Global warming will take its toll on human life to the tune of hundreds of thousands every year. According to John Broome — the chair of Moral Philosophy at Oxford — these unfortunate victims of society's next big challenge will die by three main causes: heat waves, expansion of tropical diseases to temperate latitudes and increased flooding. And yet many of my fellow Ecology and Evolutionary Biology graduate students feel that the direct loss of life is a pittance in comparison with the indirect effects of global warming, such as the loss of ecosystem services caused by the devastation of the natural world and the social turmoil associated with the inundation of the many millions of homes by the rising oceans.

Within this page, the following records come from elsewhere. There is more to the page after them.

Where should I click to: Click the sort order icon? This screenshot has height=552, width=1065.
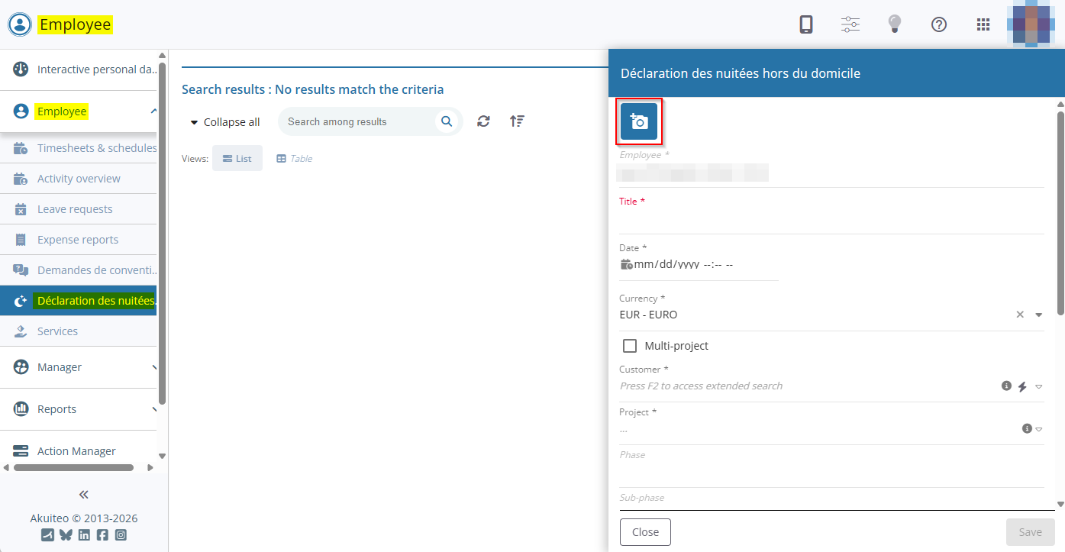tap(517, 121)
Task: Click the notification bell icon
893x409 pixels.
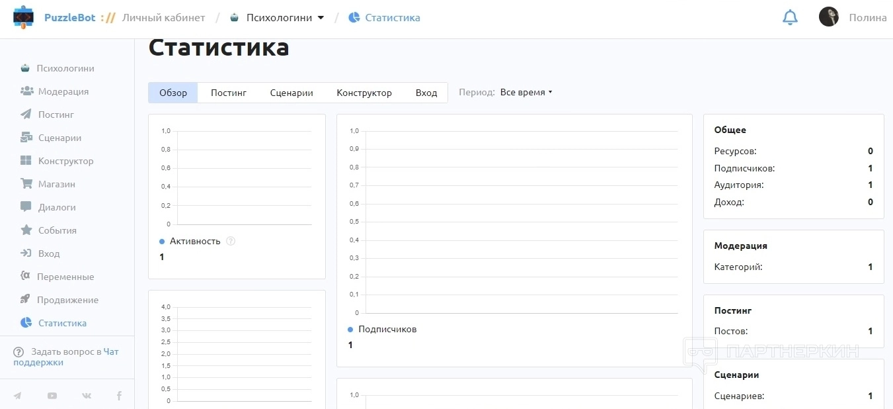Action: (790, 18)
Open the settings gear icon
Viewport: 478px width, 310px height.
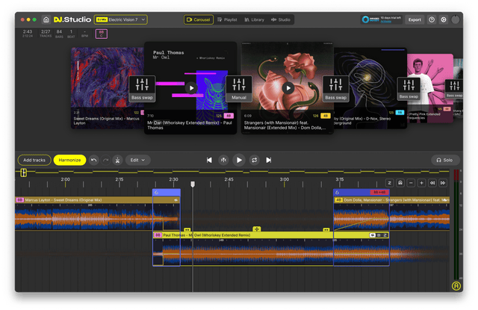[444, 19]
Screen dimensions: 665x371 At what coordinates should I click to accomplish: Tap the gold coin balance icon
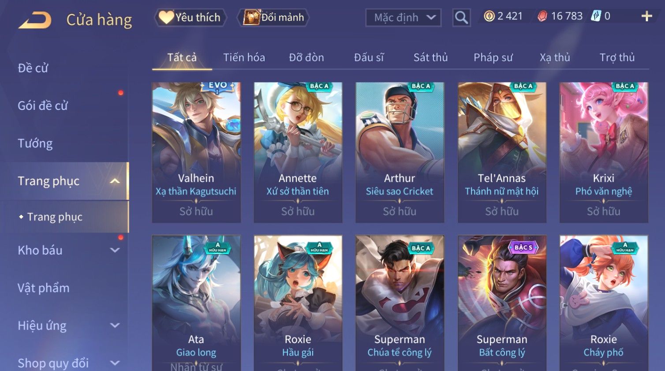(489, 16)
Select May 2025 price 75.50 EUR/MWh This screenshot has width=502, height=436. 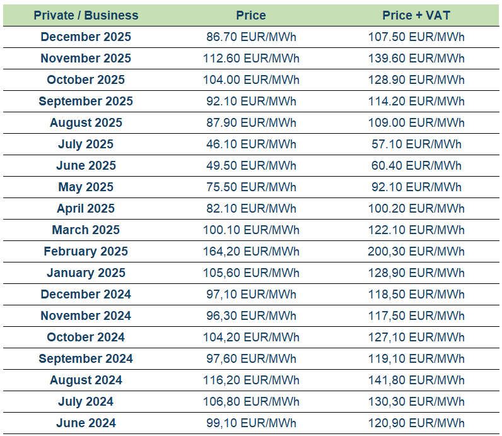pos(251,187)
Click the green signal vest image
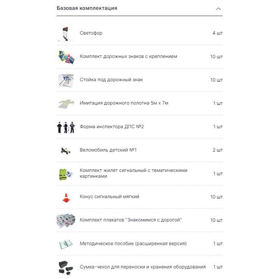The image size is (279, 279). (66, 174)
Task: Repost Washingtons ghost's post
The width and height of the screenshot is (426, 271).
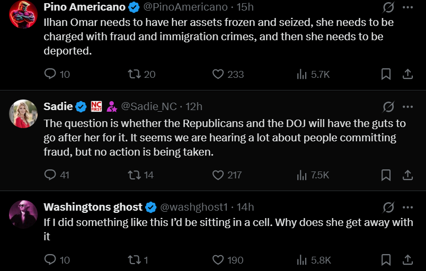Action: click(135, 260)
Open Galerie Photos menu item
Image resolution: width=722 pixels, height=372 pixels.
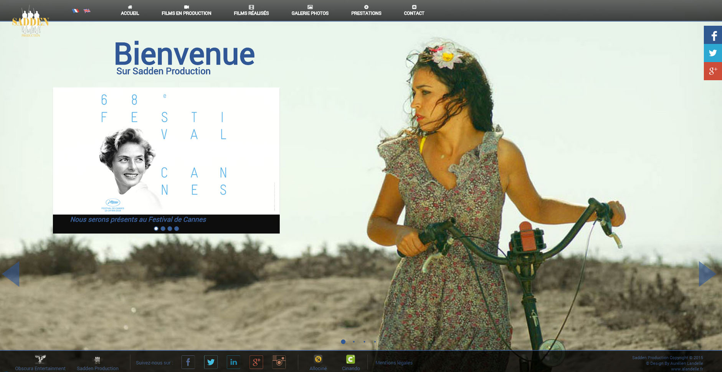[x=310, y=11]
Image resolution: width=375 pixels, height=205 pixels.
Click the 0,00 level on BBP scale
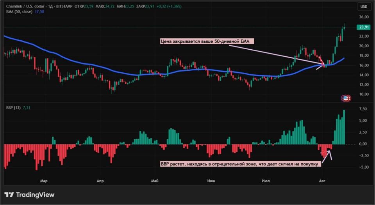(x=363, y=144)
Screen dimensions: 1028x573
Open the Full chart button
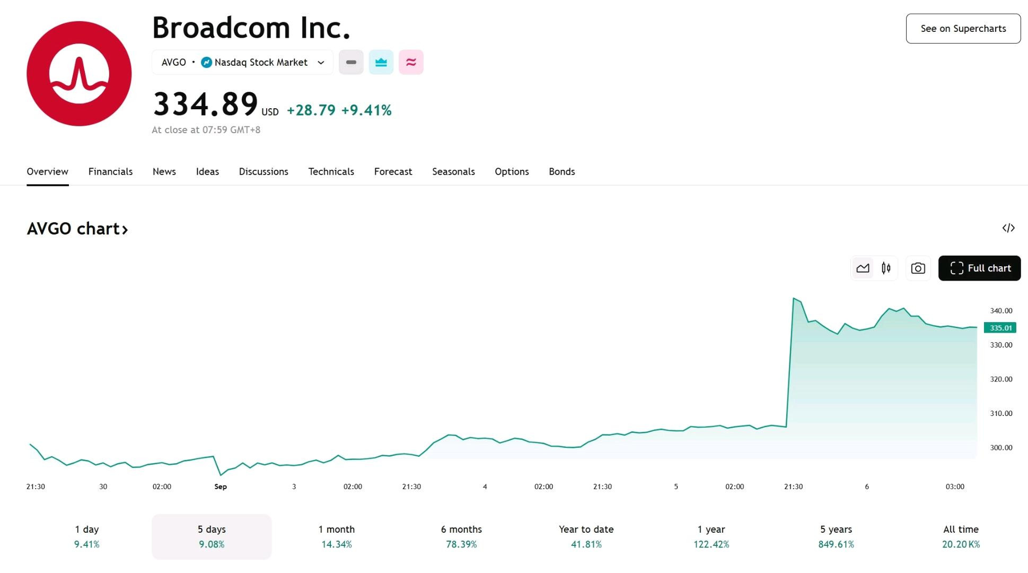tap(979, 268)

The politics of global change involves three challenges. In dealing with each of these, the United States government holds a stance that is both horrendously unjust and inherently flawed. The Bush stance to which I'm referring is the recent decision to withdraw completely from negotiations for the implementation of the Kyoto Protocol. By this international treaty, the Clinton administration had agreed to limit U.S. emissions of carbon dioxide — the largest anthropogenic contributor to global warming — to seven percent less than 1990 levels by 2007. Bush's decision directly contradicted an explicit campaign promise to limit national emissions of air pollutants, including carbon dioxide. This monumental decision enraged European Union leaders and humiliated Environmental Protection Agency administrator (and ex-N.J. Gov.) Christie Whitman, who had just stated publicly that Bush would implement the Kyoto Protocol.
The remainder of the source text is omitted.